結論としては、日本が「ソフトパワー」と呼ばれる特許や革新的アイディア、技術などの知的財産をいかに支持して海外の関係機関と協力、協調していくかということを Stewart 氏は述べています。
彼が今どこに住んでいるのかがわからないのですが、どれも正しい指摘だと思います。6年間アメリカに住んだあと、日本に帰ってきてもうすぐ一年経つのですが、いろいろなところで以前よりも人々が内向きになっていることを感じます。たとえば、海外の空港に行くと、以前は2月や3月ともなればそこら中に日本人の若者がいたものですが、今ではそうした人々が激減し、むしろ見かける日本人は中高年の方々ばかりになりました。英会話学校はどんどんつぶれていますし、なんとなくですが、海外へ行こうと広告も減っている気がします。また、仕事の上でも「今までのやり方でこれまでやってこれたのだから、これでいいのだ」とか、「予算がないから今は何もやらない」という考えを持つ人が思いのほか多く、自分が接してきた欧米の顧客と比べても、新しいことへの積極的なアプローチが見られないという傾向が見られています。

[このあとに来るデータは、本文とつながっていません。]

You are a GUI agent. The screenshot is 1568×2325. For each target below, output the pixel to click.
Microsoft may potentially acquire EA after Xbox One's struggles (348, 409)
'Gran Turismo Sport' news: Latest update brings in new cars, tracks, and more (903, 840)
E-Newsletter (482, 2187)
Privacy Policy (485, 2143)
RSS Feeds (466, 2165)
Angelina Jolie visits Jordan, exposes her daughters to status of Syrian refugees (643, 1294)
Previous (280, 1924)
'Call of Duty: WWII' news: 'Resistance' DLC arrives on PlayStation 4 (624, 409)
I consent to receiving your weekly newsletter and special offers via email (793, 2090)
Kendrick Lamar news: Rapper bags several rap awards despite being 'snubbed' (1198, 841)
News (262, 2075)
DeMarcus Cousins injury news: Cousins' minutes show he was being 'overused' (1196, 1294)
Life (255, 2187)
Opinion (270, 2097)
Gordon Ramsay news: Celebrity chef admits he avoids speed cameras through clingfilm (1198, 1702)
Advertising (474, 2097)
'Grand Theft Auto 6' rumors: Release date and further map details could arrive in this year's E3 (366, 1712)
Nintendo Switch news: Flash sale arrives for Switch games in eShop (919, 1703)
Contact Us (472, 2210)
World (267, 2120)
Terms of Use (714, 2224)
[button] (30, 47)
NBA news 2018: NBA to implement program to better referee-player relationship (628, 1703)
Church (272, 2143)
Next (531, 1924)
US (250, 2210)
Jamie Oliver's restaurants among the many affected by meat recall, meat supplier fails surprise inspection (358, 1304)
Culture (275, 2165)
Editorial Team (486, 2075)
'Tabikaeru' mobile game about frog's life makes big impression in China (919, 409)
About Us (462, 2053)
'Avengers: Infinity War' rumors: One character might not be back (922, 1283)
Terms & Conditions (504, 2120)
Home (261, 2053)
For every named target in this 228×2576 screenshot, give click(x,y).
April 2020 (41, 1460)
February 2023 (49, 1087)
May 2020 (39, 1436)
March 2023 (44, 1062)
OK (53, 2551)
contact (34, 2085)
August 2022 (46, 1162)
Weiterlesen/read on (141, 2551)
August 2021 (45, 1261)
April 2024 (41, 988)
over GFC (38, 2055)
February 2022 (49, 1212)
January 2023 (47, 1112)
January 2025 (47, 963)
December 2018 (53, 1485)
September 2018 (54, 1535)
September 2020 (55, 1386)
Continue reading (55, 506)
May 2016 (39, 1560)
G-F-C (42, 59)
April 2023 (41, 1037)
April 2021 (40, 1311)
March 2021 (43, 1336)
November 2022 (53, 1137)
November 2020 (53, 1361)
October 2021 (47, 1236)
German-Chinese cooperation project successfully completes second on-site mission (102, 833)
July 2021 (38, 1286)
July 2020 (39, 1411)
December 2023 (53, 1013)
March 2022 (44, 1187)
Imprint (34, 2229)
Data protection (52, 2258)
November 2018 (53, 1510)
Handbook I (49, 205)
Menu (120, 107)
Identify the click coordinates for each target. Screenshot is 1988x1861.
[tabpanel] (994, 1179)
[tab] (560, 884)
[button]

読者コメントに対応する形で、Stewart 氏は、教育を変える必要があると述べていますが、その通りだと思います。もはや明治時代以来の、先生と生徒が中央集権的な文部省公認の教科書を読んで勉強していくというやり方が、時代に合わなくなっています。今こそ発想を変えて、伝統にとらわれずに「文部科学省」という「科学」の名に恥じない思考で教育のやり方を変えるべきでしょう。一クラスあたりの生徒や学生の人数を減らし、教科書はその地域や自治体で独自に用意することができ、先生も大学卒業以来ずっとその道でやってきた人だけというのではなく、様々な職に携わる人が直接生の教えを施すことができれば、随分変わってくるのではないでしょうか。
また、教育の幅を広げて考えると、マスメディアのあり方も変わるべきでしょう。例えばテレビの報道も昔は「なるほどザワールド」とか、「How Much」とか、世界のいろいろな事物を日本に紹介する番組が多くあったと思うのですが、いつの間にかそういうものもなくなり、チャンネルをひねるとよくわからないお笑い番組か、ドラマか、ニュースか、映画か、スポーツかしかやっていないということになってしまいました。新聞は海外で報道されていることが日本では報じられていないということがよくあります。
マスメディアの問題は、長らく語られてきた割にはちっとも変わらないどころか、ますます悪くなっている気がします。これもやはり外資による変革、すなわち黒船を待たなくてはならないのでしょうか。